Yang Research Project Summary

Poxviruses remain to have significant impacts on the public health after the eradiation of smallpox, the deadliest disease in human history, as they comprise highly dangerous emerging and re-emerging pathogens of humans and other vertebrates. Poxviruses are also being utilized as vectors to treat various infectious diseases and multiple cancers. Like all viruses, poxviruses rely on host cell factors to complete their lifecycles. Consequently, there is a significant need to identify and characterize cellular functions required for poxvirus replication. However, the roles of most cellular functions in poxvirus replication are poorly understood. The objective of this project is to identify and characterize specific cellular functions that are important for poxvirus replication, using vaccinia virus as our model poxvirus. The approach is to first identify bioactives and chemical compounds with known cellular targets that inhibit vaccinia virus replication, followed by genetic and biochemical characterization to determine the underlying viral and cellular mechanisms. The project will be implemented through two parallel Specific Aims. In the Specific Aim 1, a class III protein deacetylase SIRT1 inhibitor Ex-527 has been identified to potently inhibit vaccinia virus replication in a small-scale screening. The viral and cellular mechanisms by which Ex-527 inhibition of vaccinia virus replication will be determined. Upon completion of this aim, it is anticipated to uncover the role of SIRT1 in VACV replication.
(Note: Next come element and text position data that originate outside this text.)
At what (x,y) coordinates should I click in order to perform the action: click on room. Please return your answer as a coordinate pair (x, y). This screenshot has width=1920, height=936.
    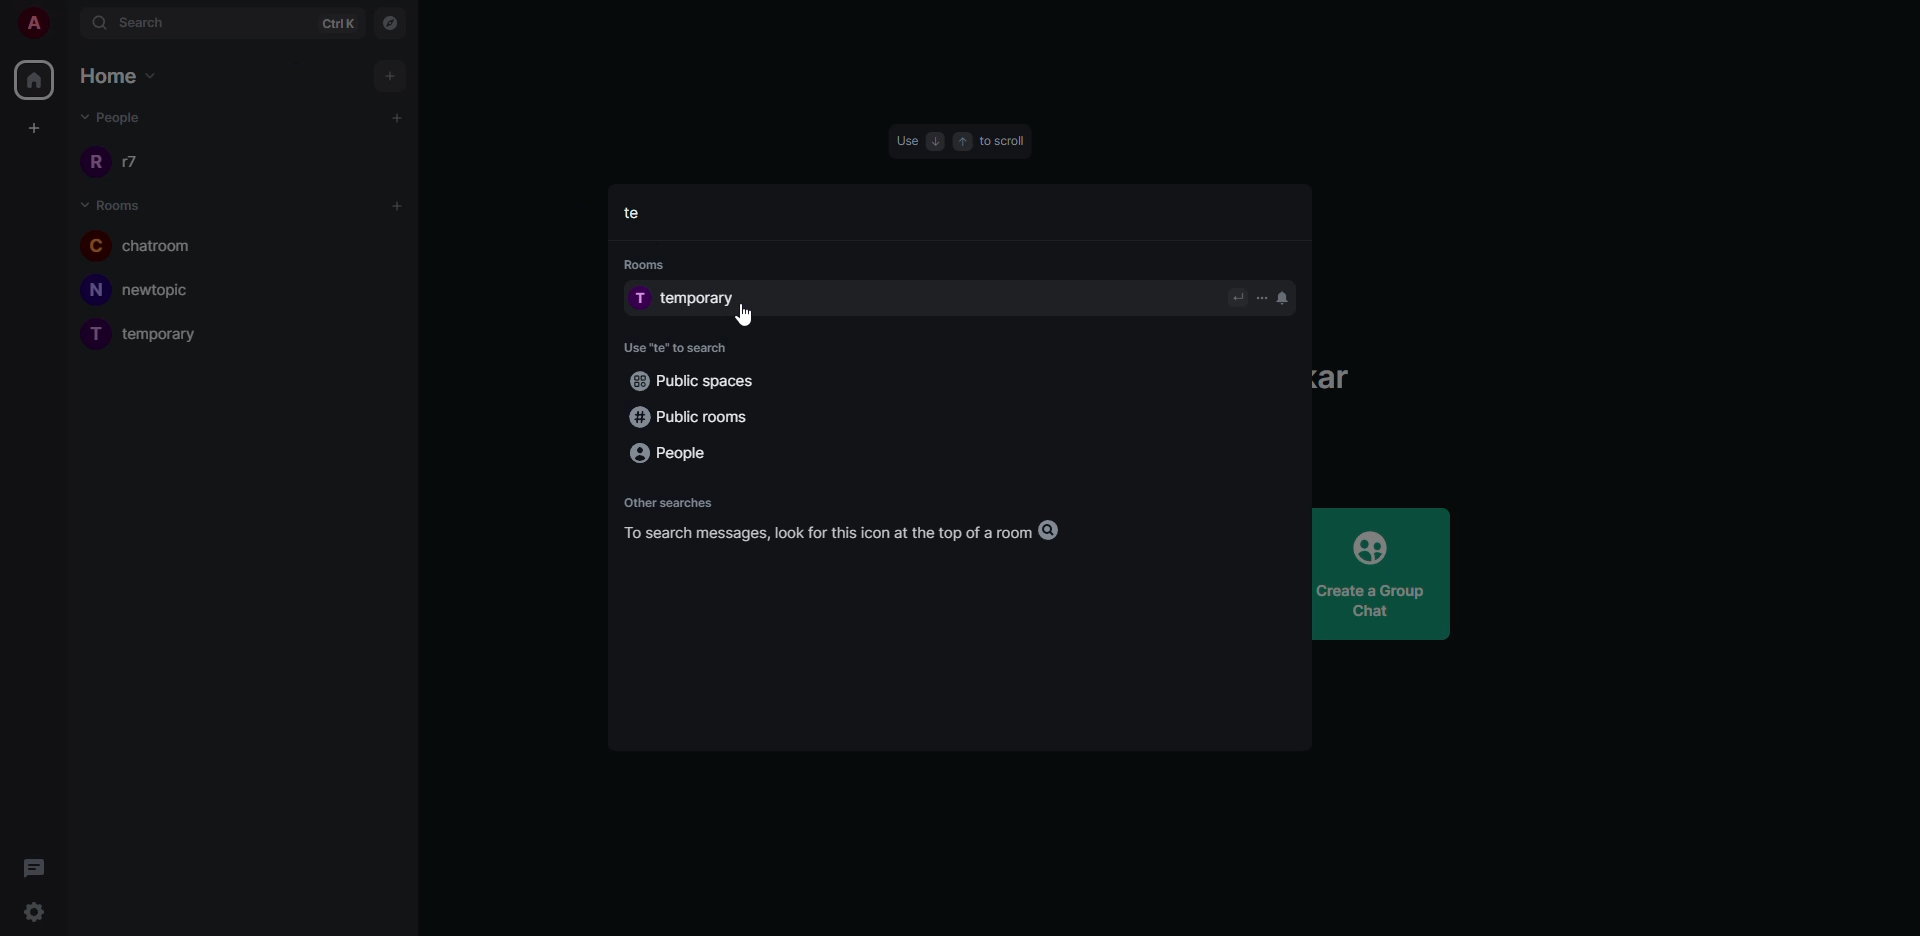
    Looking at the image, I should click on (150, 291).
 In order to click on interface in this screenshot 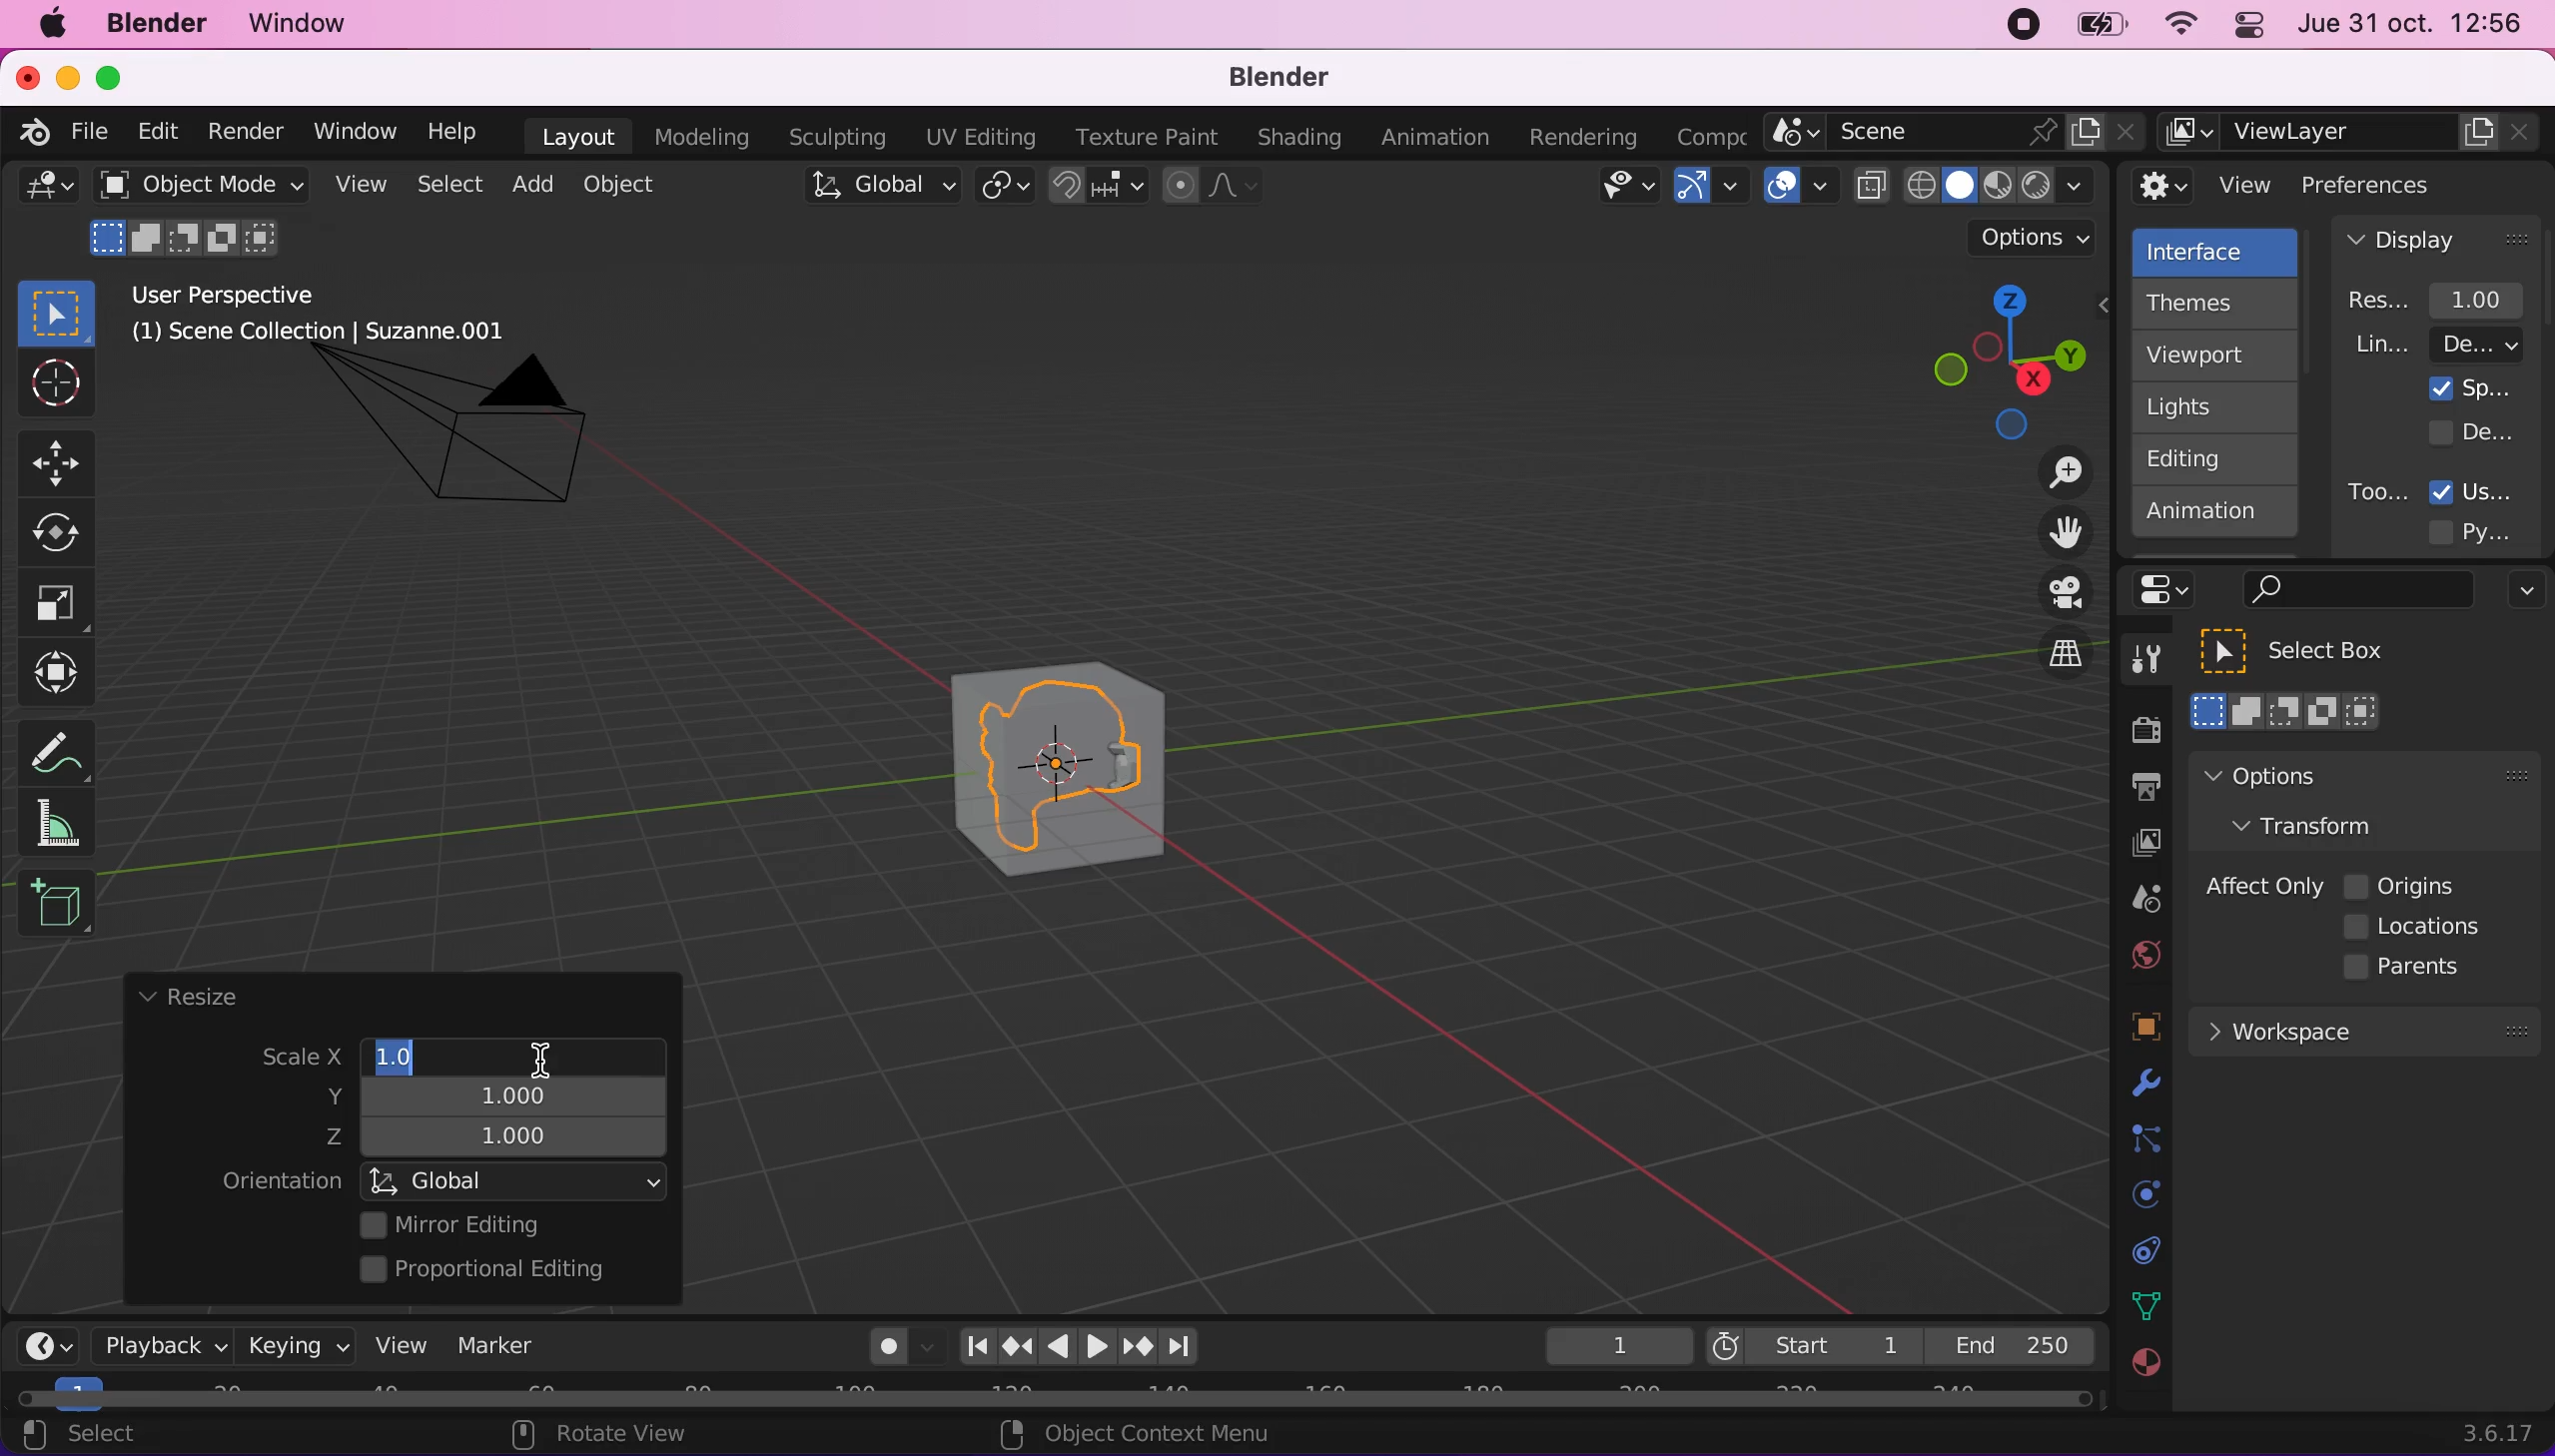, I will do `click(2218, 249)`.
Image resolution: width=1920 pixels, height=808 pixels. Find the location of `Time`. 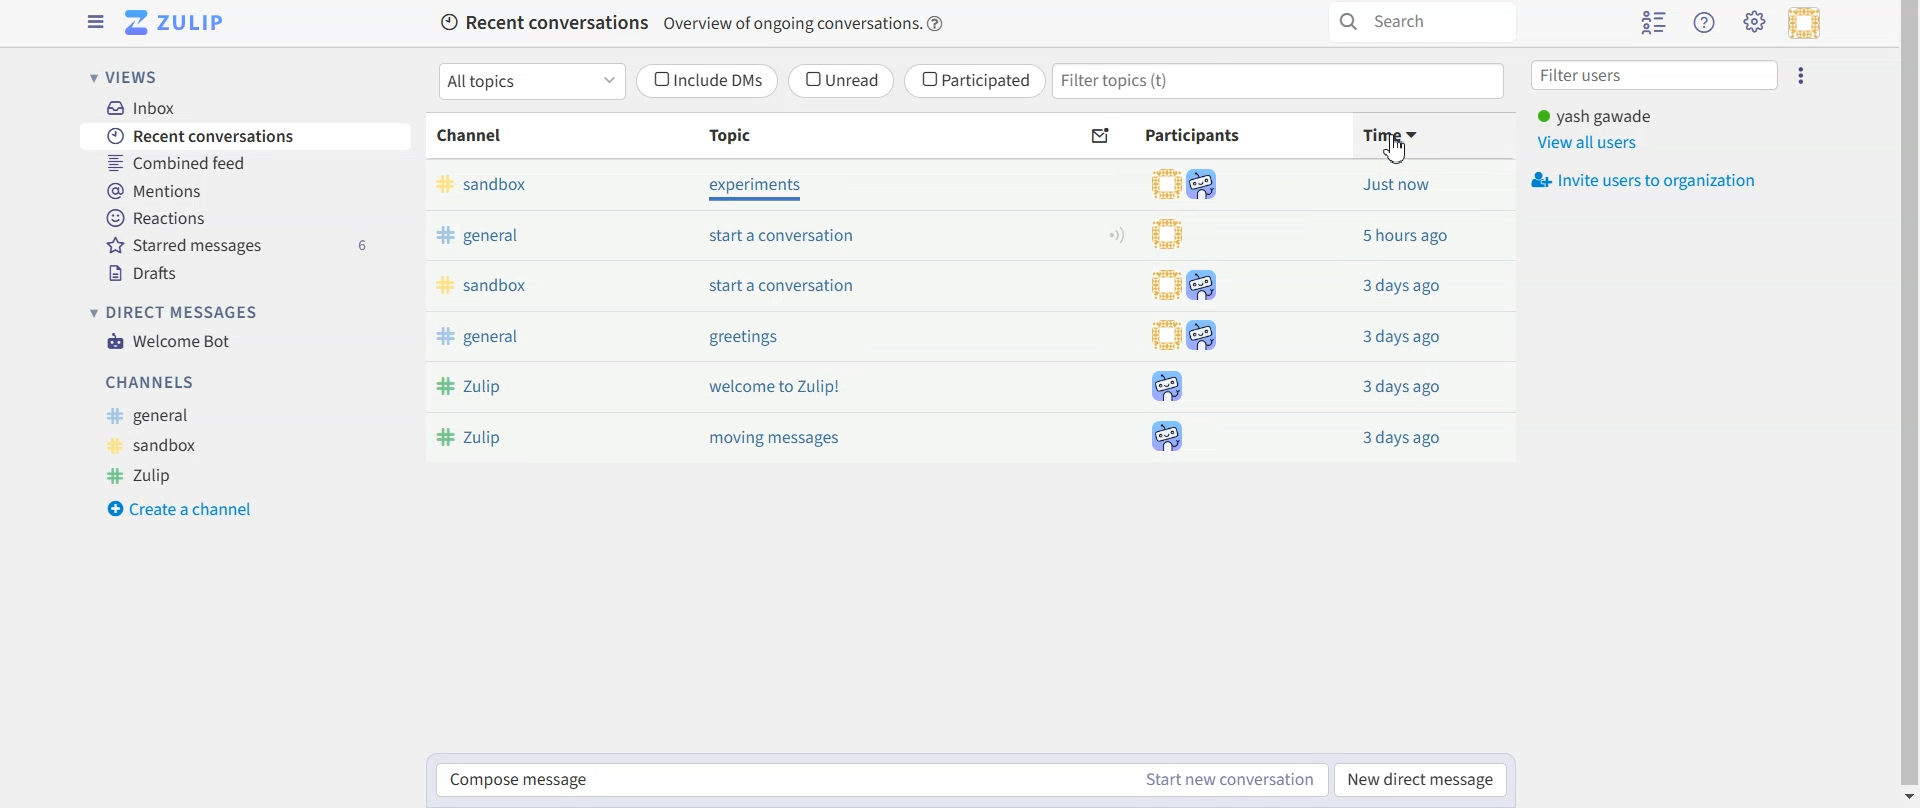

Time is located at coordinates (1430, 135).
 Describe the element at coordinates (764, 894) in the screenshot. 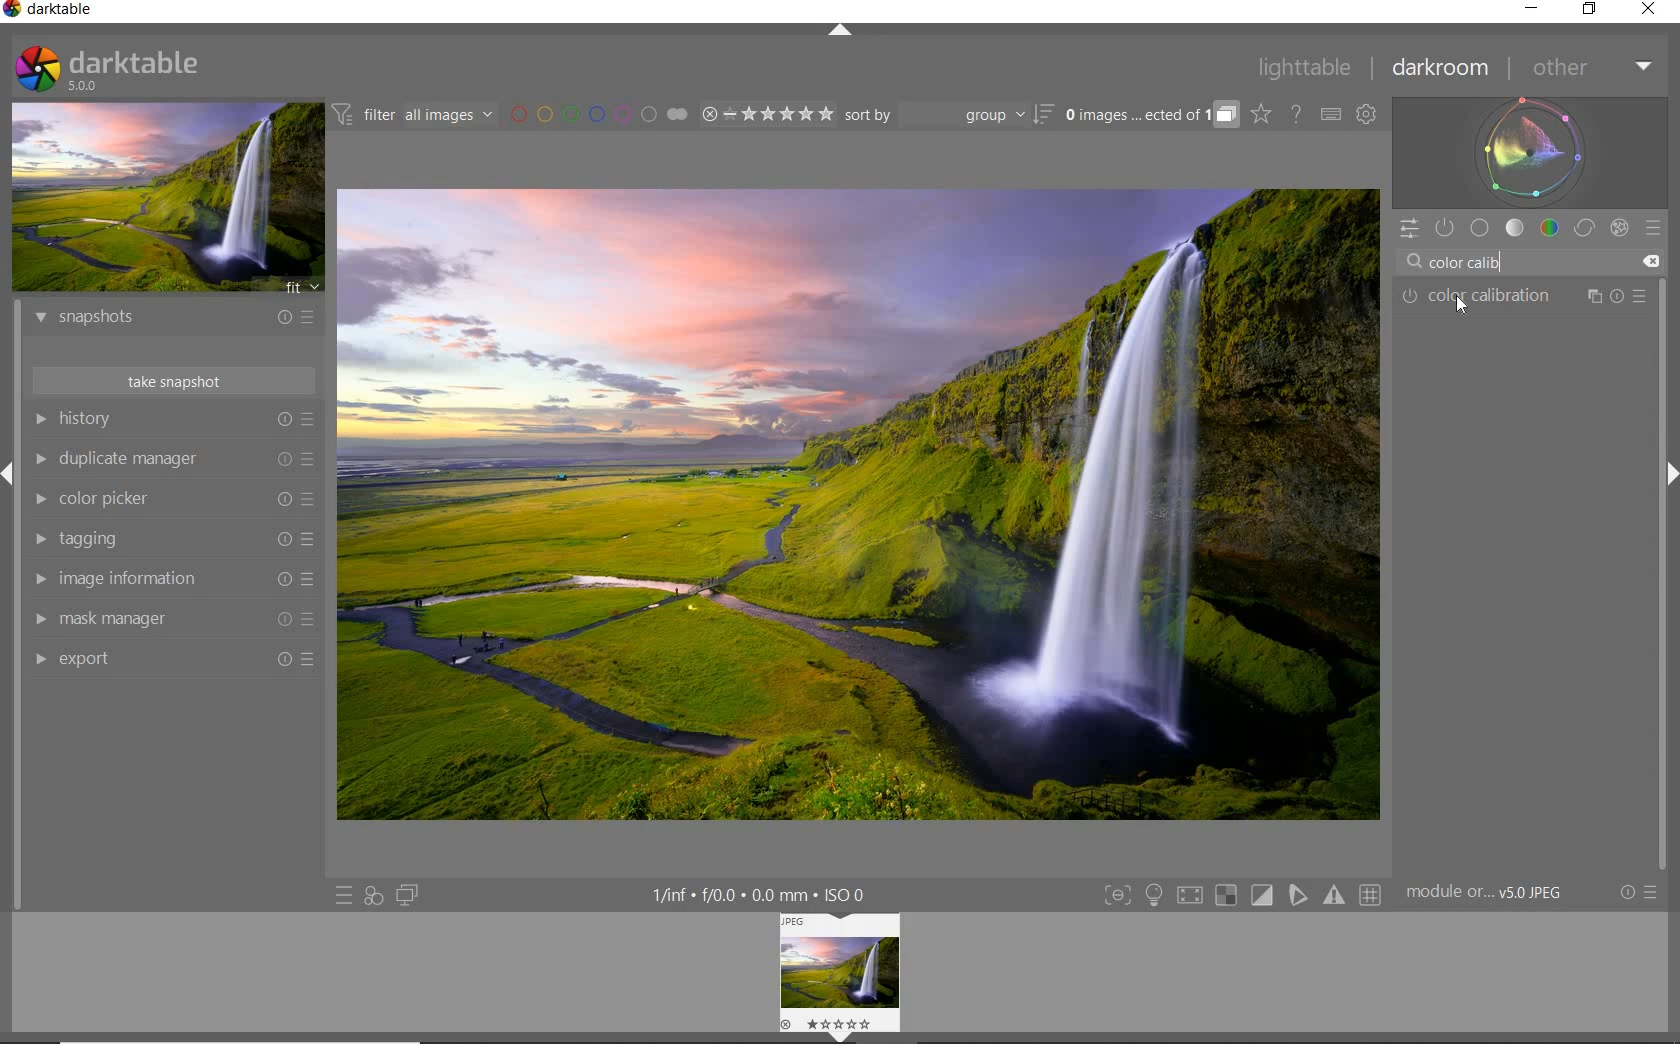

In the Specific Aim 2, a high-throughput screening will be carried out to identify cellular functions important for vaccinia virus replication through screening a collection of bioactive and FDA-approved compounds. Upon accomplishing the aim 2, it is anticipated to understand the roles of cellular functions in vaccinia virus replication in a more comprehensive manner and to determine the most prominent candidates for follow-up mechanistic studies. Taken together, this project will provide novel insights into specific cellular functions in vaccinia virus replication through a chemical approach combined with genetic and biochemical characterization.